Migrants crossing into the U.S. illegally now have a new worry: they’re being mugged or sexually assaulted as soon as they cross the Rio Grande.

Rape and robbery have long been a part of migrants’ journey through Mexico, but it’s been relatively less common on the U.S. side.

Now, agents in the Rio Grande Valley area of Texas said they’re suddenly hearing those reports from migrants.

In September, more than 30 migrants across five separate incidents reported being approached by bandits with knives or bats and being ordered to hand over their money and other belongings. They were set free after they turned over whatever they had.

The Border Patrol said it has deployed more personnel to the area to try to catch the bandits.

Agents also said they’re getting more stories of sexual assault from migrants, including on the U.S. side of the border.

They’re happening at stash houses, where migrants are kept holed up before smugglers take them deeper into the U.S., or out in the field, as guides lead them into the country and around Border Patrol checkpoints.

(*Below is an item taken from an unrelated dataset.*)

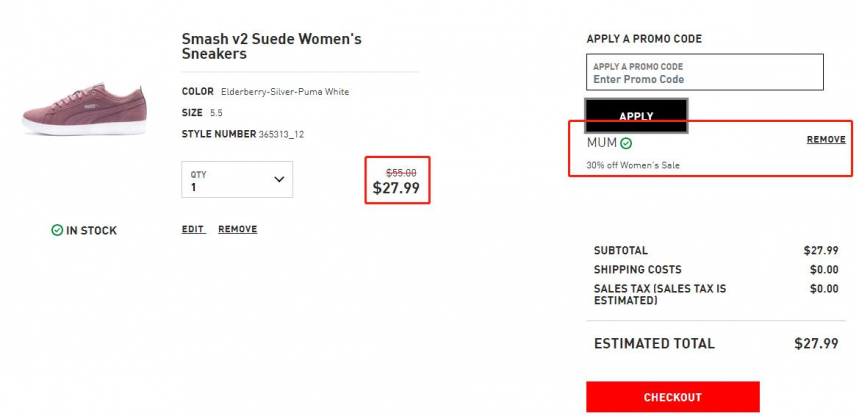Viewport: 859px width, 416px height.
Task: Edit the Smash v2 Suede cart item
Action: point(193,229)
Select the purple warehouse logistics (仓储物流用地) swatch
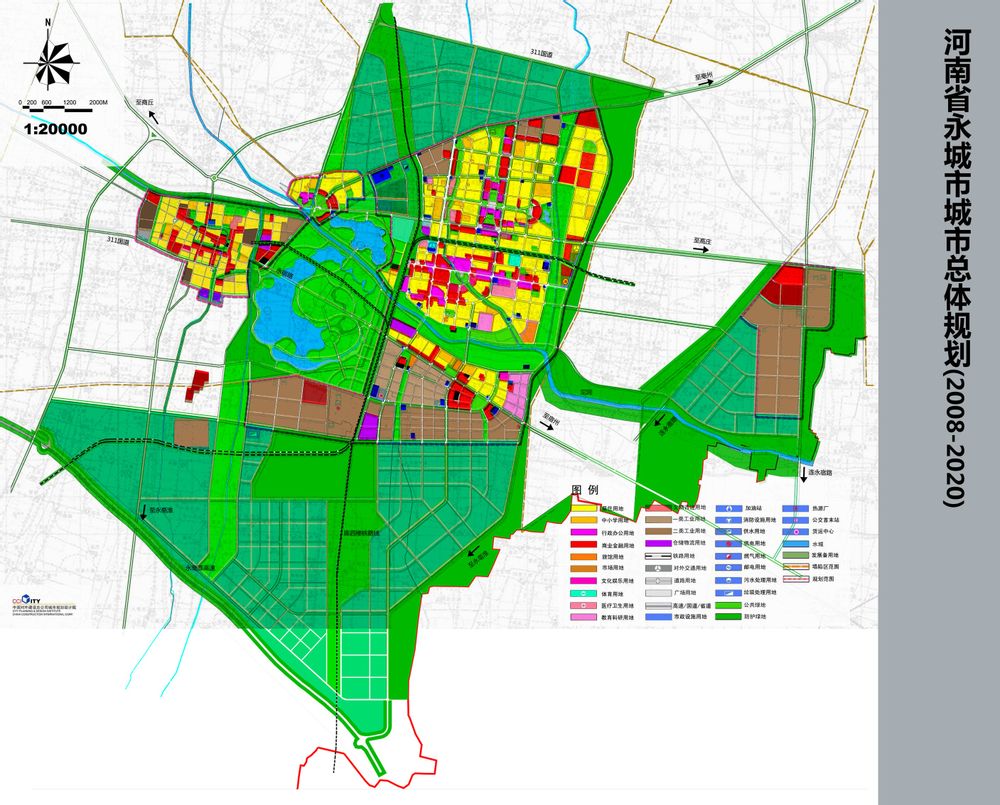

“Some victims reported the sexual assault was perpetrated by their own foot guide, others reported by individuals encountered in the brush after getting lost or separated from their group,” the Border Patrol’s Rio Grande Valley said in a statement describing the new level of violence.

The Border Patrol said the dangers are another reason for migrants not to attempt the illegal journey to the U.S.

Dangers and violence during the trip through Mexico have long been a worry for migrants.

The chance of rape is so real that some women and girls report that they start birth control before the trip, or bring the morning-after pill with them.